Deniz Bey, şu çarpıcı tarihi hadiseyi hatırlayacaktır:
İtalya'da (Temmuz 1990) savcı Felice Casson'un; 1972'de üç Carabinieri'nin öldürüldüğü tartışmalı dosyayı yıllar sonra yeniden açması sonucunda NATO silahlarıyla dolu gizli cephanelik bulunmuş…
Gladio böylelikle günışığına çıkmıştı…
Baykal, Ergenekon-Danıştay bağlantısının izini süreceğine,
“Bakın dosya kapandı, artık herkes evine dönsün” tavrıyla
Ergenekon gerçeğini hasıraltı etmeye çabalıyor…
Danıştay davası sanıklarından Osman Yıldırım, Savcı Zekeriya Öz'e verdiği ifadede Cumhuriyet'e atılan bombaları Ergenekon kapsamında tutuklu bulunan Veli Küçük'ten aldıklarını (Arslan'la birlikte) söylüyor…
Küçük'ün saksıda yetiştirdiği Danıştay saldırganı Arslan Cumhuriyet'i bombalayan kadroda da yer almıştı…
Baykal, hep beraber bu bağlantılara “gözlerimizi fal taşı gibi” kapatmamızı istiyor!
Danıştay davasında ilgili mahkemenin frene basması Ergenekon'daki “büyük resmi karartmaya” yaradı:
Erol Baykaltaş, buna mı seviniyor?
* * *
Darbeci Ergenekon çetesine “yok” muamelesi yapılması elbette tesadüf değil…
Şimdiye kadar ulusalcı çete aleyhinde tek sözcük dahi sarf etmeyen “Gizli Amerikancı” İlhan Selçuk ifade verdiği iki savcıya özetle şöyle demiş:
“Ergenekon diye bir çete varsa, ki siz var olduğunu iddia ediyorsunuz o vakit bu çetenin sınırlarını çizmeye bakın. Beni de bunun içine katarsanız dava inandırıcı olmaktan çıkar…”

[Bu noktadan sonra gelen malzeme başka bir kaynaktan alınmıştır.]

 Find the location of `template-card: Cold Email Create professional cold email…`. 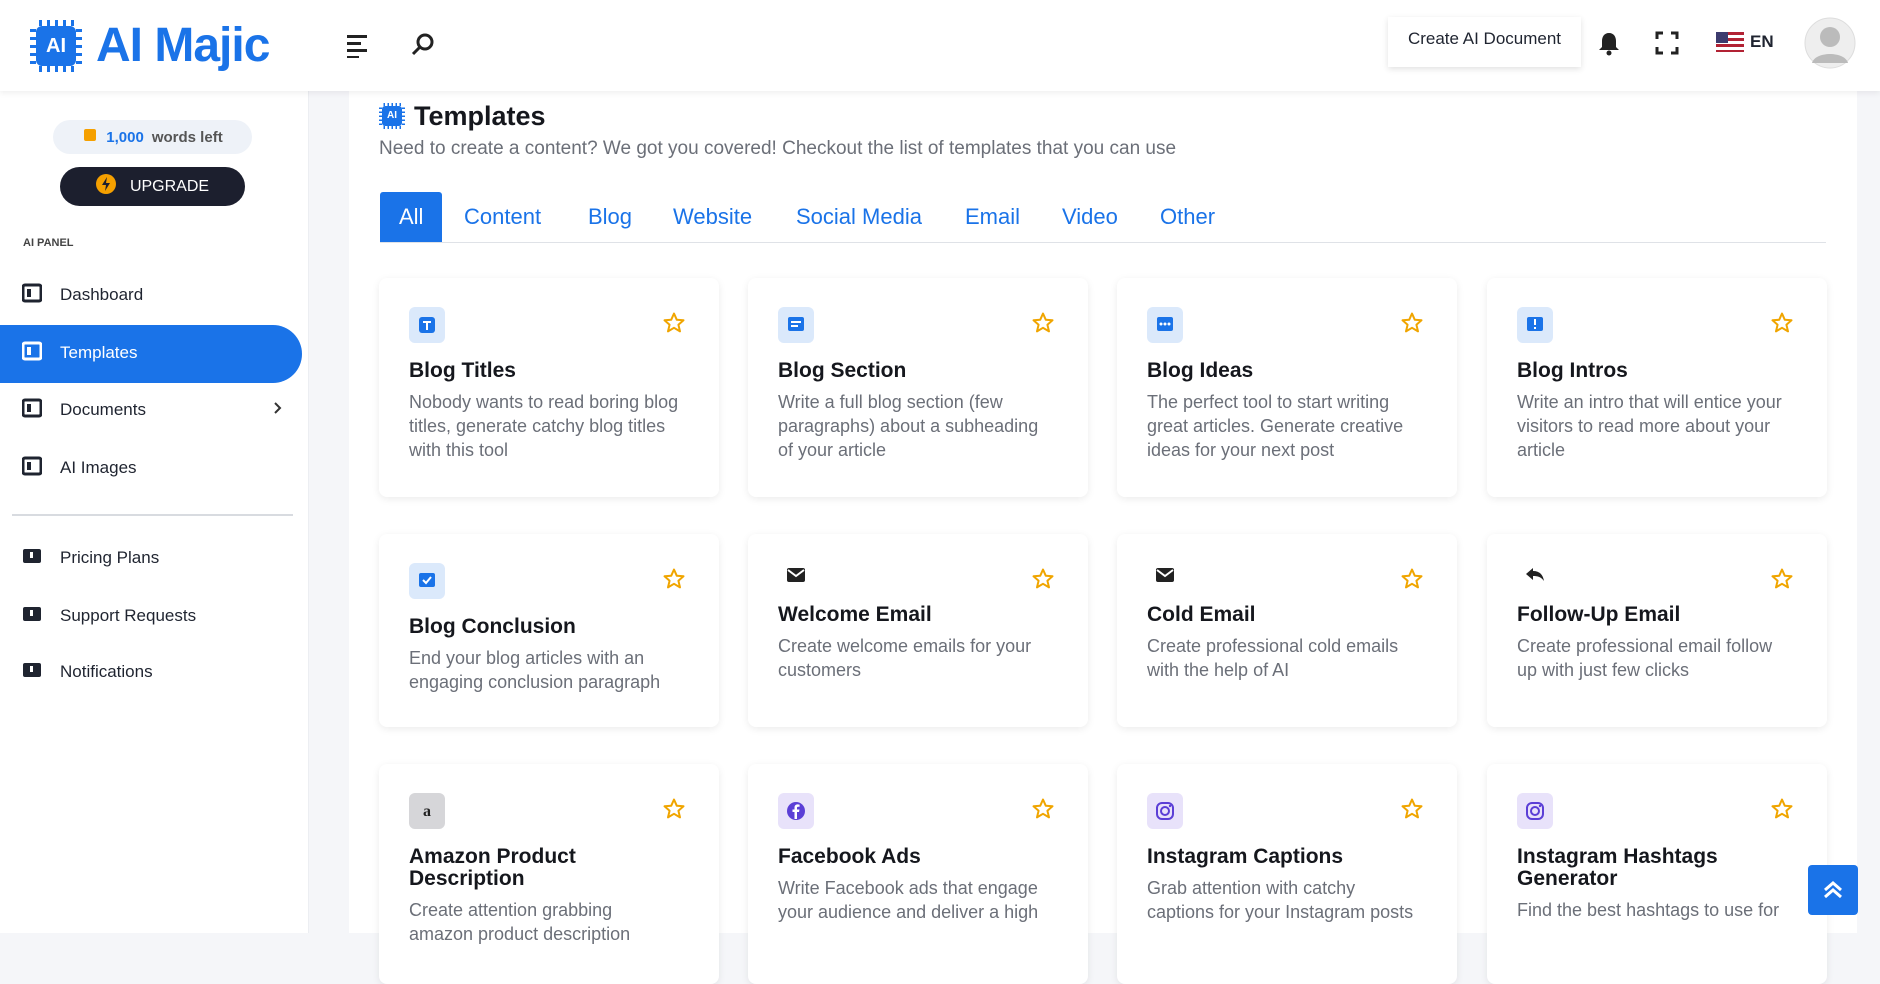

template-card: Cold Email Create professional cold email… is located at coordinates (1287, 630).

Görüyorsunuz, İlhan Bey Ergenekon diye bir çetenin var olduğunu dahi söyleyemiyor!
Darbeci Ergenekon yapılanmasını korumak değil de nedir bu?
* * *
Baykal ve Selçuk başta olmak üzere “Ergenekon'a toz kondurmayanlar” cephesi için kötü bir haber daha…

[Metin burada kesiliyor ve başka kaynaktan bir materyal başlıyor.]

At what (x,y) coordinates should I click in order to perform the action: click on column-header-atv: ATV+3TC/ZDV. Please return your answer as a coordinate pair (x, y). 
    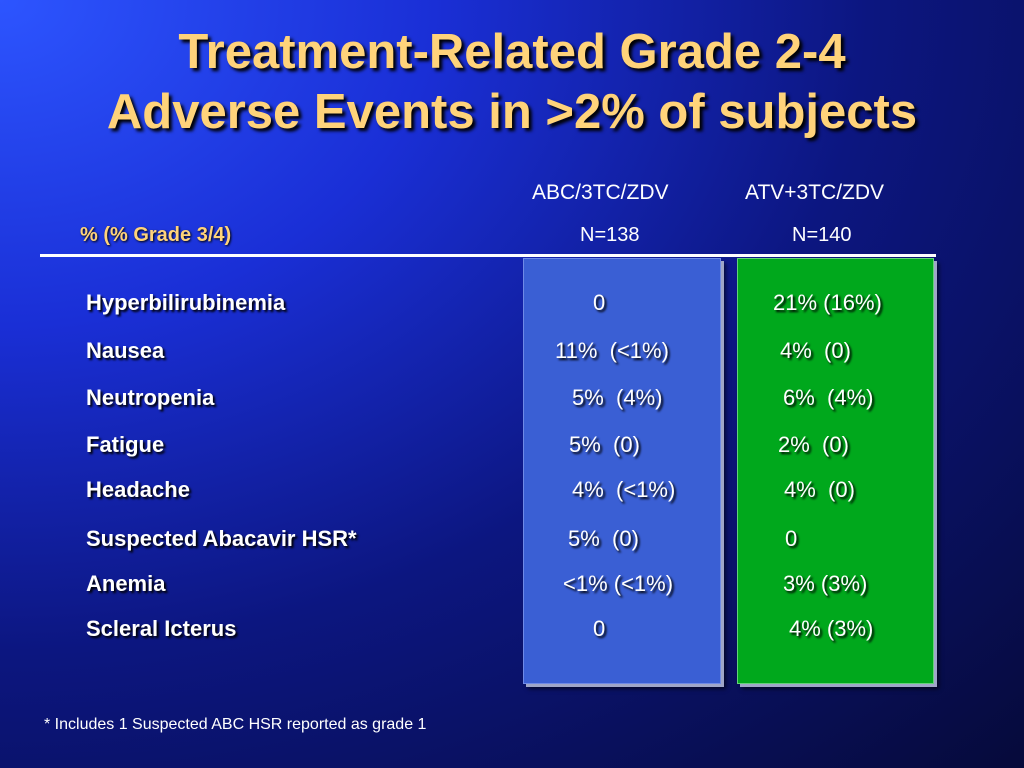
    Looking at the image, I should click on (815, 192). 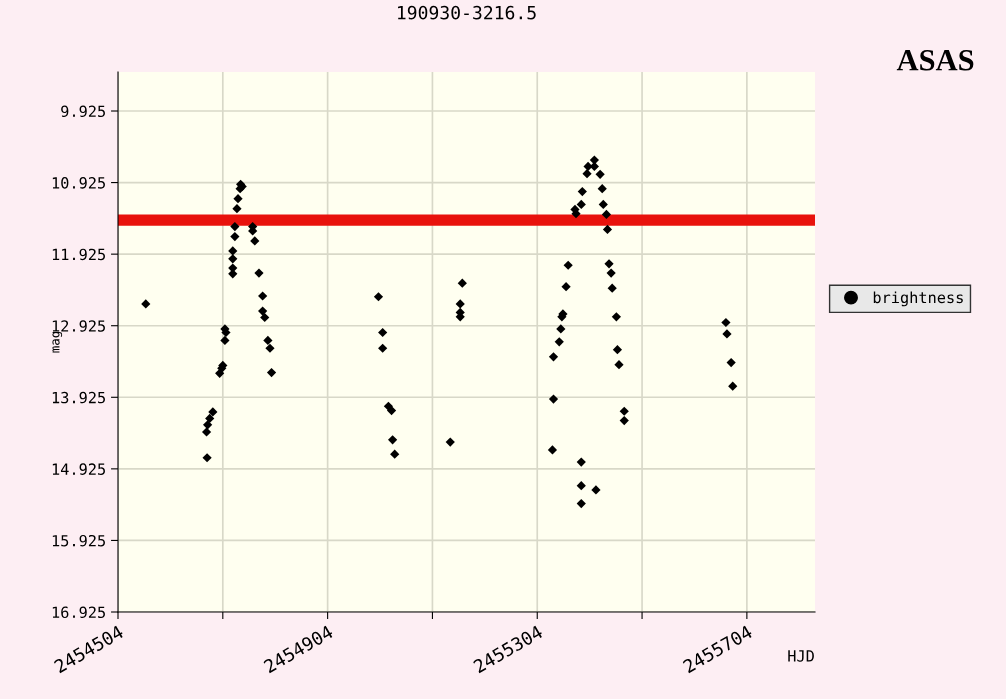 I want to click on y-tick-label: 9.925, so click(x=83, y=112).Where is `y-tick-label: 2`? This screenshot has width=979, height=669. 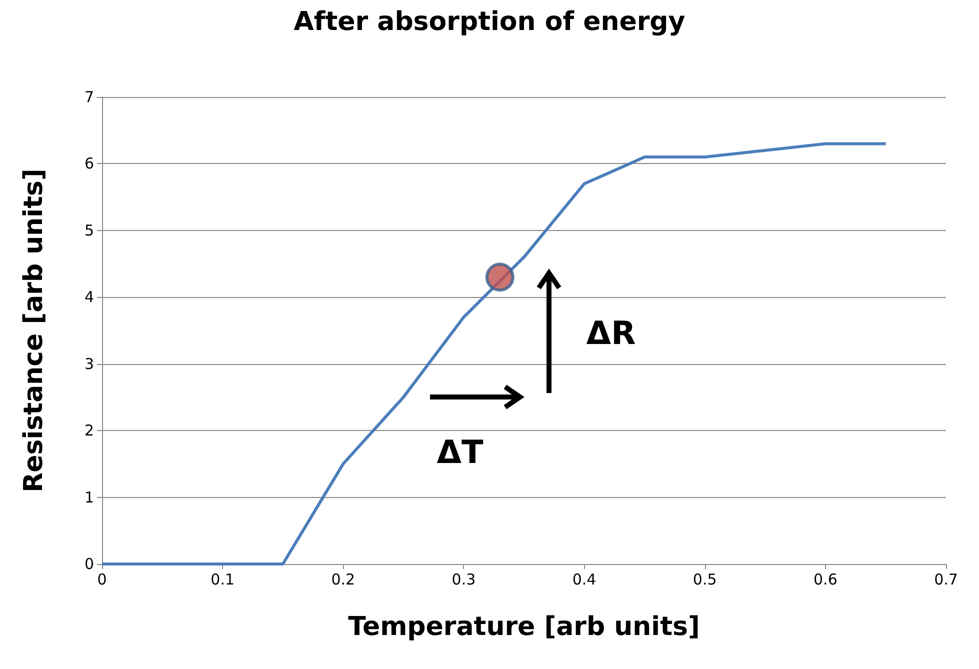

Eski Deniz Kuvvetleri Komutanı Özden Örnek'in “Bana ait değil” dediği “Darbe Günlükleri”nin emekli oramiralimizin bilgisayarından elde edildiği kanıtlanmış bulunuyor!
Günlükte Org. Aytaç Yalman ve Org. Şener Eruygur'un başını çektiği Sarıkız kod adlı darbe girişimi ile Org. Erugyur'un tek başına giriştiği Ayışığı kod adlı benzer operasyon tüm ayrıntılarıyla anlatılıyordu…
Dönemin Genelkurmay Başkanı Org. Hilmi Özkök'ün karşı koymasıyla muhtıra girişimi akamete uğramıştı…
Darbe girişimlerinde adı geçen iki orgeneralin emekli olduktan sonra Cumhuriyet Gazetesi Vakfı'nda yönetici olmaları sadece tesadüften ibaretti!
2003'teki Sarıkız kod aldı darbe girişiminin başlangıç aşamasında Cumhuriyet'in “Genç Subaylar Tedirgin” manşetiyle Org. Özkök aleyhine laikçi bir kampanya yürütmesi de tesadüftü!
İlhan Selçuk'un eski tüfek bir cuntacı olması zaten kadim bir masaldı!
İlhan Bey'in sütununda (Kasım'06) AKP iktidarını devirmesi için Dabılyu Amca'sından yardım isteyen bir açık mektup yazması ise “komplo teorisi”nin önde gideniydi!